Friday, December 13, 2019

Safety Last on Friday the 13th


Downtown L.A. has long been a place for movies. The Downtown avenue known as Broadway was once lined by fabulous movie palaces, at which the beautiful people would congregate to see motion pictures in luxurious surroundings. (Those surroundings are much seedier today, but some of the theatres—like the Orpheum—still exist, and play host to special screenings.) And, in the days when the motion picture industry was new, Downtown was often used as a backdrop for Laurel and Hardy pie fights and for Harold Lloyd dangling off the side of an office building in Safety Last! In more recent years, even though so much production has moved to right-to-work states and Third-World countries (not to mention Canada), Downtown still has allure for filmmakers. Films like Drive and a staggering number of commercials for cars, trucks, and other vehicles have made use of Downtown thoroughfares. 500 Days of Summer showed off the romantic side of what hipsters now call DTLA.

I recently took an “above the skyline” tour of DTLA, sponsored by the always-reliable Los Angeles Conservancy. This particular tour focused on the high-rises that shoot up above and around L.A.’s old Bunker Hill neighborhood. As a group led by a gifted docent armed with plenty of photos of what used to be, we mourned the loss of the spectacular old Atlantic Richfield tower and cheered for the adaptive reuse of the Superior Oil Company headquarters into the charmingly eccentric Standard Hotel, whose upside-down sign is a new DTLA landmark. But the  climax of our tour was a visit to the U.S. Bank Tower. Its construction, completed in 1989, led in a circuitous way to the saving of the grand old Los Angeles Central Library, which had been severely damaged by an arson fire and was dangerously close to being torn down. The backers of what was then called the Library Tower proposed to lease air rights above the library, which allowed for the building of a 72-story post-modern edifice, while giving the library the funds it needed for a major expansion campaign.

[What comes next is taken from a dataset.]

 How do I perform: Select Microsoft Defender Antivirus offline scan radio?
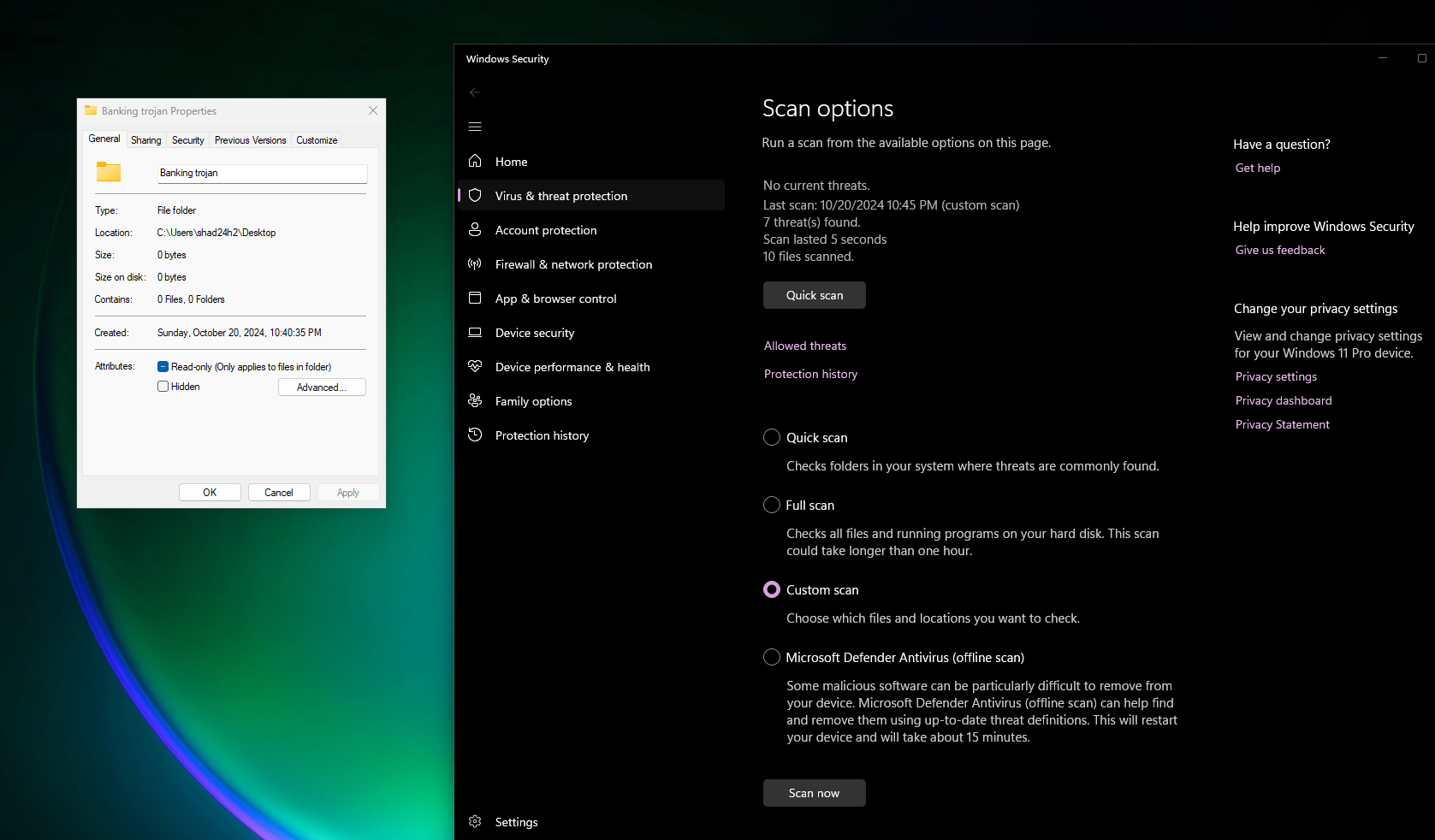pyautogui.click(x=771, y=657)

That 72-story tower, for many year’s L.A.’s tallest,  is now owned by a Singaporean consortium, which has transformed its top floors and viewing desk into a genuine tourist attraction, the Oue SkySpace.. Along with spectacular views the SkySpace offers a multimedia primer on all the wonders L.A. has to offer. You can photograph yourself being accosted by paparazzi at a glamorous movie premiere, or pose high above the lights of the City of Angels with angelic wings extending from your shoulders. There are vivid displays of L.A.’s sports heroes, and of the iconic record albums (like The Doors and the Beach Boys’ Pet Sounds) recorded locally to capture the L.A. vibe. Above all, there are nods to many of the movies set in SoCal: everything from the The Player to Straight Outta Compton, from The Big Lebowski to Crash. L.A. as seen in the movies is a place for romance and fun (The Graduate, L.A. Story), but also the grit and grime of urban life (Nightcrawler, Jackie Brown). It contains both the sadness of Chinatown and the derring-do of Die Hard, as well as the blend of horror and fantasy captured by Tarantino in Once Upon a Time in Hollywood. And, of course—with its fires, quakes, and mudslides—it offers great possibilities for disaster flicks.        

One of the stranger offerings at the SkySpace is an indoor/outdoor slide that slaloms you down a floor. It’s a great quick way to admire the view, and to remind you that L.A. is slide country, in more ways than one.